See 38 A.L.R.3d 1384.

In addition, in Lindy Bros. Builders, Inc. of Philadelphia v. American Radiator & Standard Sanitary Corporation, 341 F. Supp. 1077, 1082 (D.C.E.D.Pa.1972), it was stated that:

"Where the efforts of a claimant and his attorneys have produced a fund to be divided among all members of a particular class, it has been recognized first, that the claimant as the representative of the class is authorized to contract for all and to incur proper expenses of litigation, and secondly, that the property produced by the efforts of such plaintiff and his attorney should bear the burden of the expense of the attorney's services so that each member of the class who benefits will contribute his due proportion."
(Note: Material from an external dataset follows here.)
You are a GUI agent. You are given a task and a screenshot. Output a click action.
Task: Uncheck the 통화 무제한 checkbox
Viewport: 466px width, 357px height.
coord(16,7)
From the cited authority on attorney's fees in class actions, we believe the district court's order in the instant case allowing attorney's fees to be paid at the rate of 25 percent of the adjusted compensation payable to North Dakota veterans who become entitled to the payment by reason of the judgment rendered by that court was proper. We also agree with that part of the order which allowed for a 331/3 percent deduction from the payable compensation in the event of an appeal to this court.

The Appellants also object to that portion of the court's order allowing attorney's fees that authorized the North Dakota *733 State Legislature to appropriate funds to pay the attorney for the class in the case at bar. In the first place, we believe that the Legislature could have amended the Vietnam Conflict Veterans' Adjusted Compensation Act to provide for the payment of attorneys' fees to those who challenged the Act. However, the order challenged was issued while the 1973 Legislative Session was in progress and since the Legislature did nothing about it, we believe that the question is moot.

The orders are affirmed in part, the judgment is reversed, and the case is remanded to the district court for further proceedings not inconsistent with this opinion.

ERICKSTAD, C. J., and TEIGEN, VOGEL and KNUDSON, JJ., concur.

VOGEL, J., not being a member of the Court at the time of submission of this case participated on the briefs filed.